Abu Dhabi, UAESunday 15 December 2019

Rodrigo Duterte breaks campaign promise and vetoes bill on short-term contracts

Philippine allows employers to hire workers by using contracts that avoids giving employees permanent job status and provide health and other benefits after six months

President Rodrigo Duterte veoted a bill that would end short-term employment contracts in the Philippines. AP Photo
President Rodrigo Duterte veoted a bill that would end short-term employment contracts in the Philippines. AP Photo

Rodrigo Duterte vetoed a measure that would have ended companies' practice of hiring workers on short-term contracts on Friday, reneging on a campaign promise that helped put the Philippines President in office.

Filipino law allows employers to hire workers by using contracts that avoids giving employees permanent job status and provide health and other benefits after six months.
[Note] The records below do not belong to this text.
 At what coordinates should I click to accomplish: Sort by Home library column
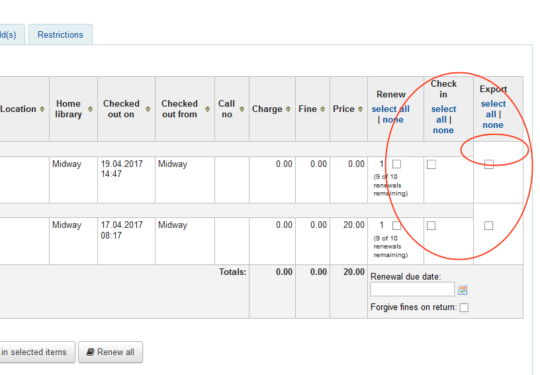pos(73,109)
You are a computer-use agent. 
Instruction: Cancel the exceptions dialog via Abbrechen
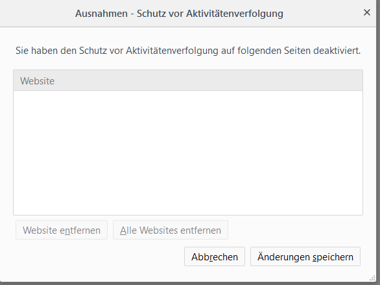click(215, 256)
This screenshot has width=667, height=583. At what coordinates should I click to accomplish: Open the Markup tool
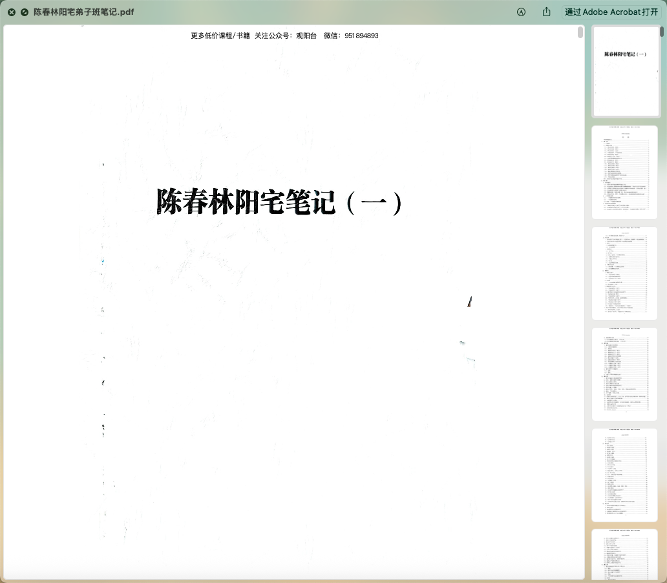(x=521, y=12)
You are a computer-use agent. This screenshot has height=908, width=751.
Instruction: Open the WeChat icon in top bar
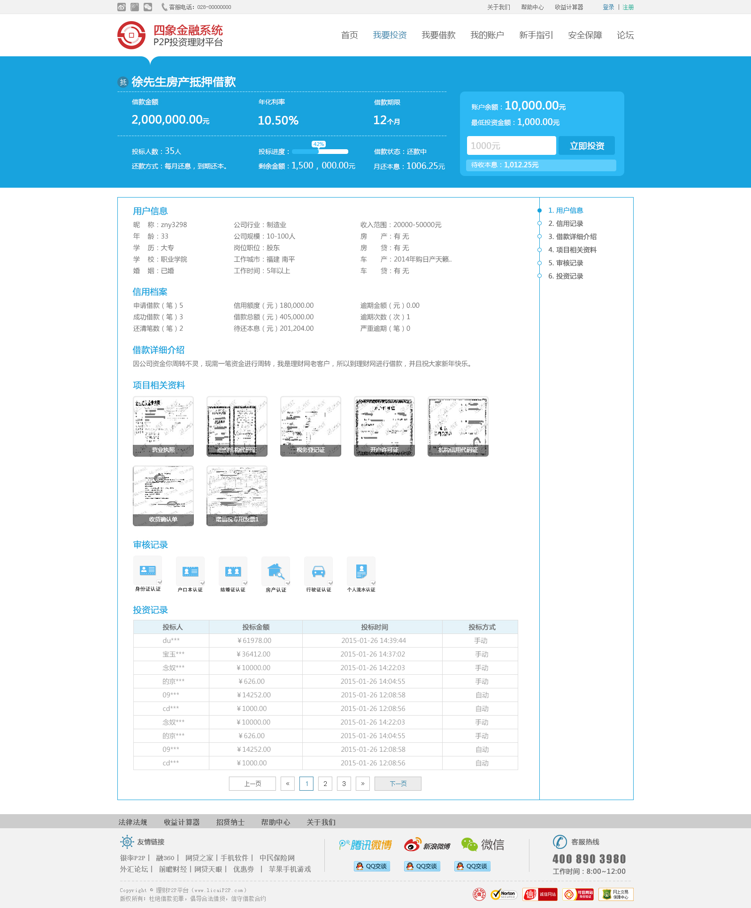click(x=148, y=7)
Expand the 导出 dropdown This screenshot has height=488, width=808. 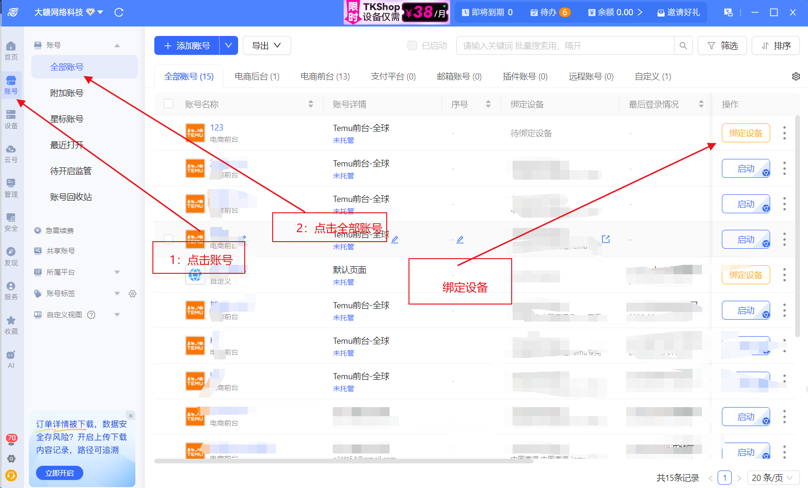point(266,45)
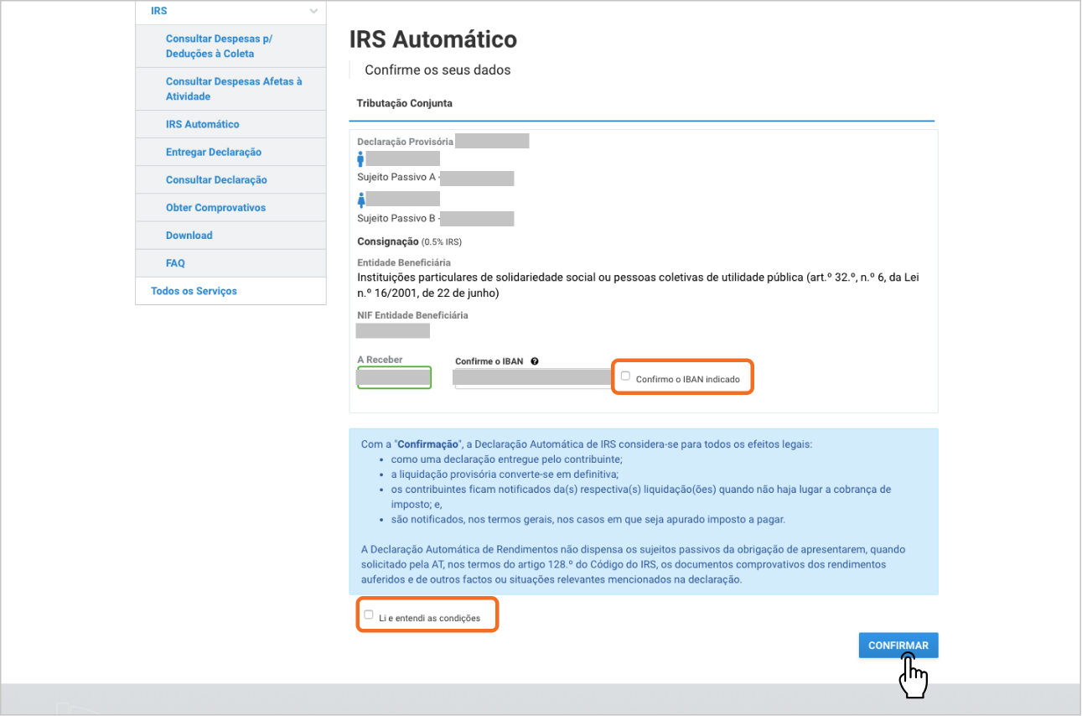The height and width of the screenshot is (716, 1082).
Task: Click the Download sidebar link
Action: pyautogui.click(x=189, y=236)
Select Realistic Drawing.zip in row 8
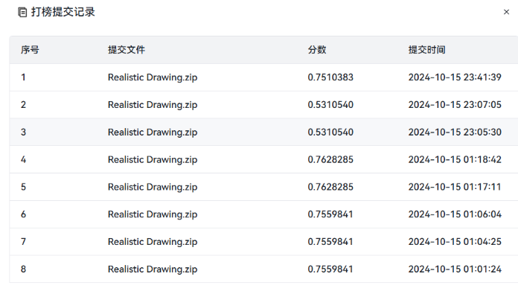The width and height of the screenshot is (518, 294). tap(153, 269)
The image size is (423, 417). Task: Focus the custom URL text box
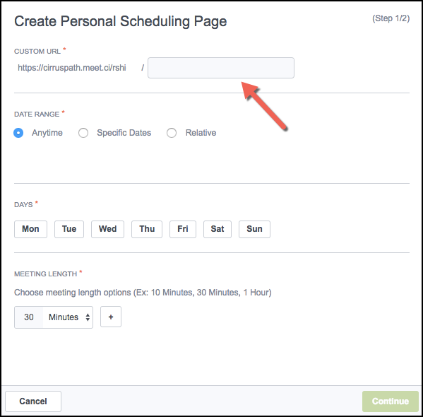tap(221, 68)
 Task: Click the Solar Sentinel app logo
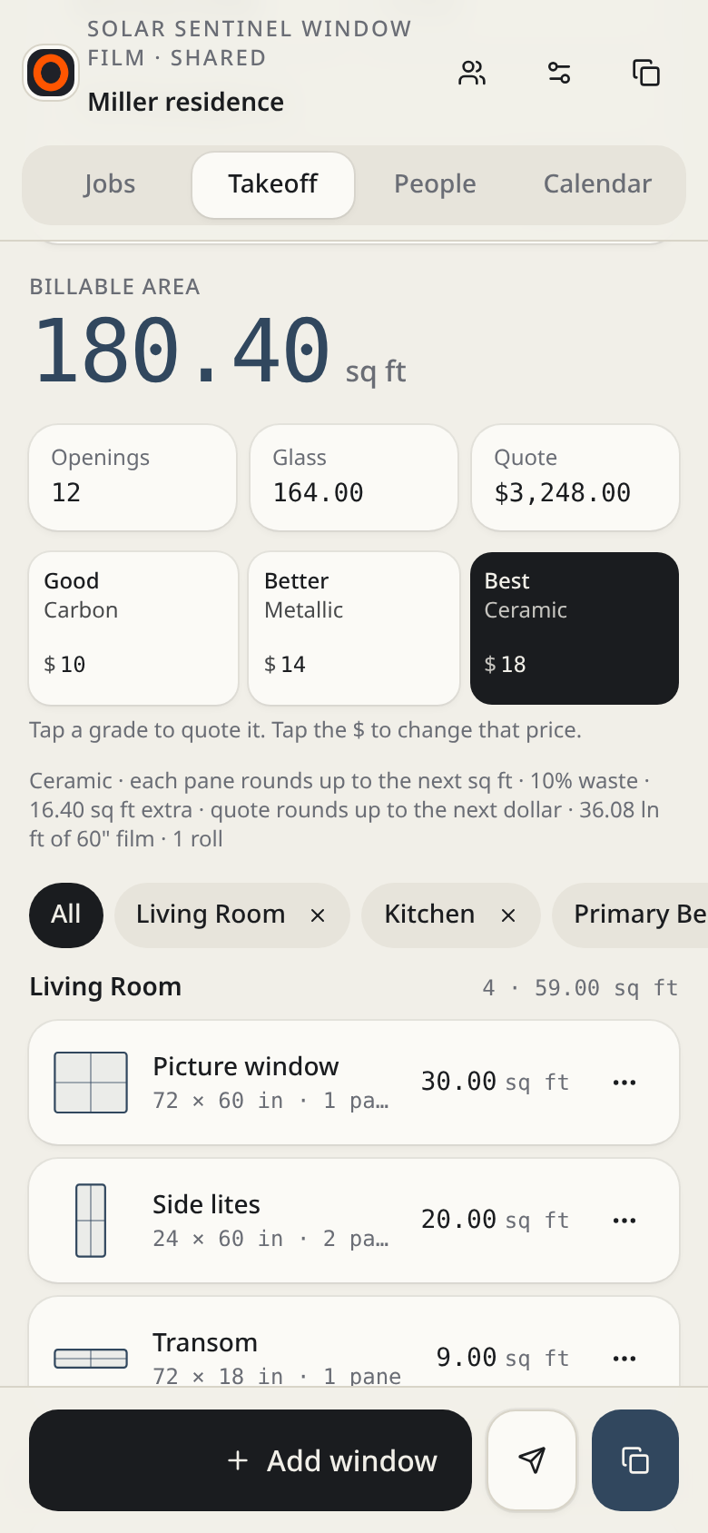click(51, 73)
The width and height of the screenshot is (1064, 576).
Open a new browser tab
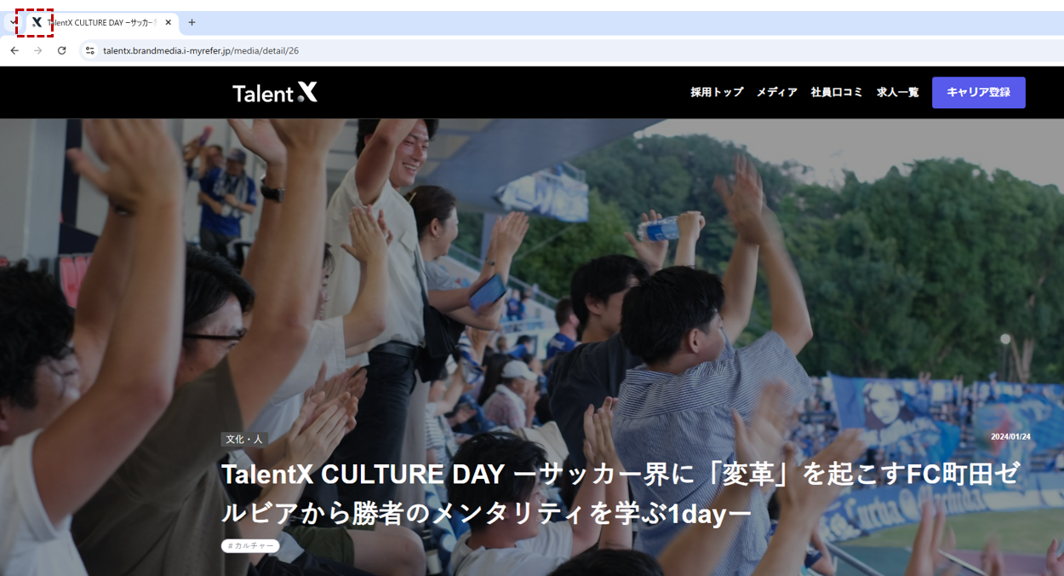click(x=192, y=23)
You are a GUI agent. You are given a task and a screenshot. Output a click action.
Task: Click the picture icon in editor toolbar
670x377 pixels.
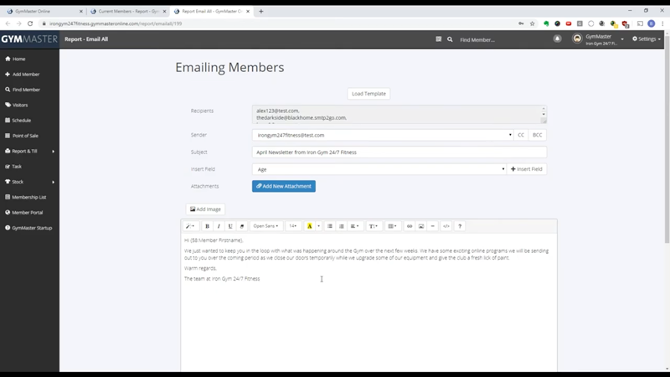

"Security Tenure Bill vetoed by the president," spokesman Salvador Panelo said, but did not elaborate why Mr Duterte threw out a bill he had called an urgent matter in September.

Without the veto, the bill would have become law on Saturday. To override Mr Dueterte's veto requires a two-thirds vote of the members of each house of Congress.

Labour groups said Mr Duterte risked losing his political capital for turning away from the workers.

"It really hurts us because this is the president's campaign promise," said Alan Tanjusay, a spokesman of the Associated Labour Unions-Trade Union Congress of the Philippines, the country's biggest such grouping.

"'He said, 'I need a law to address contractualisation', and now that there is a law, he vetoed the bill."

Philippine Congress had overwhelmingly approved the measure, despite warnings by employers' groups and business chambers that it could cause harm to the economy.

Not only will it raise business costs, limiting the number of people they can hired, but they said the bill would drive away investors at a time when Manila seeks to attract foreign capital to boost economic growth and create jobs.

Foreign direct investment of $9.8 billion into the Philippines last year is dwarfed by South-east Asian nations such as Thailand and Indonesia, and the government is eager to boost the figure by slashing red tape and overhauling infrastructure.

"The passage of the bill could have a negative impact to the Philippine economy and to the workers whom the bill aims to protect", more than a dozen business groups, including foreign business chambers, said in a joint statement this month.

"The bill impinges on management prerogatives anchored on the constitution, and it excludes contract workers hired by government agencies."